Input for this task -
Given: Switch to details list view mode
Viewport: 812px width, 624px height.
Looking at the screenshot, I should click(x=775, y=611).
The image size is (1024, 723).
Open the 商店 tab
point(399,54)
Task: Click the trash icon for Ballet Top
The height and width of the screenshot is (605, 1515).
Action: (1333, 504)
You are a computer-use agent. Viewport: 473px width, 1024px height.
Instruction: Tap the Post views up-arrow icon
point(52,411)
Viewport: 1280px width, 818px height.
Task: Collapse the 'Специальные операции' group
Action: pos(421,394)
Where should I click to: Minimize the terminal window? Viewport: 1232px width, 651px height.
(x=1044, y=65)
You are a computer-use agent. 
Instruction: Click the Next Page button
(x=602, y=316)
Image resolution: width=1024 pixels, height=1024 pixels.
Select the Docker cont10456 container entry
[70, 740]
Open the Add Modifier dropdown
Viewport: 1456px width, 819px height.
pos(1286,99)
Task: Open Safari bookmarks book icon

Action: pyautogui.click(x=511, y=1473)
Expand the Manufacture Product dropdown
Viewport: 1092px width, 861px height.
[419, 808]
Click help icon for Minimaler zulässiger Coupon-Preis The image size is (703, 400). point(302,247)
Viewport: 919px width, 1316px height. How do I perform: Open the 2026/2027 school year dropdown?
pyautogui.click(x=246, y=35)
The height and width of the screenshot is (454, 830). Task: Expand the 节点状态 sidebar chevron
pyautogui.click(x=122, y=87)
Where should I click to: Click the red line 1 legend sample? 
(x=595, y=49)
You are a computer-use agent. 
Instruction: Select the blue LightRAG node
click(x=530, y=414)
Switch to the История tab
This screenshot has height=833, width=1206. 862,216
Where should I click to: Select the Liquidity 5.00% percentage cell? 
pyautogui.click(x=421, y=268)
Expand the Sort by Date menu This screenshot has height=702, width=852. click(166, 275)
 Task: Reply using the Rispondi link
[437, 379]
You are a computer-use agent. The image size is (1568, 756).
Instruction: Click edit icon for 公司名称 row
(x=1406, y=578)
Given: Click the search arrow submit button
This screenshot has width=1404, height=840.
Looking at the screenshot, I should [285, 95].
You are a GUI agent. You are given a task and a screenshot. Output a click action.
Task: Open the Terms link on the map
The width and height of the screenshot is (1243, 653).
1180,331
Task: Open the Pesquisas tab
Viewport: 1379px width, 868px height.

Your objective - What are the lines from the one with "Click help icon" through the end of the records above? Set them down exactly, both ends included, and nothing else.

Result below -
Click help icon for Minimaler zulässiger Coupon-Preis The image size is (703, 400). point(302,247)
Viewport: 919px width, 1316px height. How do I perform: Open the 2026/2027 school year dropdown?
pyautogui.click(x=246, y=35)
The height and width of the screenshot is (454, 830). Task: Expand the 节点状态 sidebar chevron
pyautogui.click(x=122, y=87)
Where should I click to: Click the red line 1 legend sample? 
(x=595, y=49)
You are a computer-use agent. 
Instruction: Select the blue LightRAG node
click(x=530, y=414)
Switch to the История tab
This screenshot has height=833, width=1206. 862,216
Where should I click to: Select the Liquidity 5.00% percentage cell? 
pyautogui.click(x=421, y=268)
Expand the Sort by Date menu This screenshot has height=702, width=852. click(166, 275)
 Task: Reply using the Rispondi link
[437, 379]
You are a computer-use agent. The image size is (1568, 756).
Instruction: Click edit icon for 公司名称 row
(x=1406, y=578)
Given: Click the search arrow submit button
This screenshot has width=1404, height=840.
Looking at the screenshot, I should [285, 95].
You are a GUI agent. You are given a task and a screenshot. Output a click action.
Task: Open the Terms link on the map
The width and height of the screenshot is (1243, 653).
1180,331
Task: Open the Pesquisas tab
Viewport: 1379px width, 868px height.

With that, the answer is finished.